Acupuncture has demonstrated its role as a vibrant part of our behavioral healthcare system and is now commonly being used in conjunction with conventional mental health therapies and medical treatment.
Mental health providers frequently recommend acupuncture as part of a comprehensive treatment protocol for acute and chronic behavioral health issues including PTSD, anxiety, and depression.
The Joint Commission, our nation’s largest healthcare accrediting body with nearly 21,000 healthcare organizations and programs in the United States, lists acupuncture as standard non-pharmacological treatment for behavioral health.
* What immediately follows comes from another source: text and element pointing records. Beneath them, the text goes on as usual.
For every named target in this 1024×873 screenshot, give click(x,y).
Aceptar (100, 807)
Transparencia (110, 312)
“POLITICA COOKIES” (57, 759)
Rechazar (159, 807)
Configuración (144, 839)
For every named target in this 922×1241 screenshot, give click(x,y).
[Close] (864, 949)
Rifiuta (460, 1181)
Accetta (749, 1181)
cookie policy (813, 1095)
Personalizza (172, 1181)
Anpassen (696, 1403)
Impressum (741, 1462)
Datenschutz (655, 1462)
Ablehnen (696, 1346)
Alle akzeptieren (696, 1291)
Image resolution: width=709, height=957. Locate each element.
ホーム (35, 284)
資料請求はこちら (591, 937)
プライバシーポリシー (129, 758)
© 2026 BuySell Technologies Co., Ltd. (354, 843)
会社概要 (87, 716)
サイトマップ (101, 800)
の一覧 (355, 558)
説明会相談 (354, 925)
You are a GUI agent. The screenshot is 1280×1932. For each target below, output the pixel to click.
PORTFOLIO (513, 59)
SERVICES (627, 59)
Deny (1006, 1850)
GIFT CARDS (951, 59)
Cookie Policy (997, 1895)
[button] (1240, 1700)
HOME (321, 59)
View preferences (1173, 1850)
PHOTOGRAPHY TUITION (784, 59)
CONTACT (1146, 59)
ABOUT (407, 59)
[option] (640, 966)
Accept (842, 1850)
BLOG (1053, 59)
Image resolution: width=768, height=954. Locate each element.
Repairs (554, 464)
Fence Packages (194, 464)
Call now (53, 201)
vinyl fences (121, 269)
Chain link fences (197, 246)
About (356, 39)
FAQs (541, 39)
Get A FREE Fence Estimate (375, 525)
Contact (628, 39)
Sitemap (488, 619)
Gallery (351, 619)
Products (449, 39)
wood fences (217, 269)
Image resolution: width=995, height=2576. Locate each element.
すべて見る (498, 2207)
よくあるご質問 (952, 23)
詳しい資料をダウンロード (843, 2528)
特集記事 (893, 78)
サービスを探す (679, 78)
Increasingly, hospitals and specialty clinics are offering acupuncture as part of their standard model of care.
Harvard Medical School and the Advanced Integrative Rehabilitation and Pain Center found a “high level evidence to support the use of acupuncture for treating major depressive disorder in pregnancy”.
Research at the University of Arizona concluded that “acupuncture can provide significant symptom relief in depression, at rates comparable to those of psychotherapy or pharmacotherapy.”
Other studies have shown acupuncture enhancing antidepressant therapy and improvement in the quality of life in depressed patients undergoing medical treatment.
A Yale University study on using acupuncture to treat pre-surgical anxiety found the benefits so profound that the researchers recommended that it be incorporated as standard pre-surgical treatment.
The best way to use acupuncture for mood related issues is to start treatment early. It usually takes fewer treatments to realize results, they should be spaced further apart as improvement warrants, and discontinued once symptoms are alleviated.
Finding joy and inner-peace over the holiday season is a reasonable and attainable goal.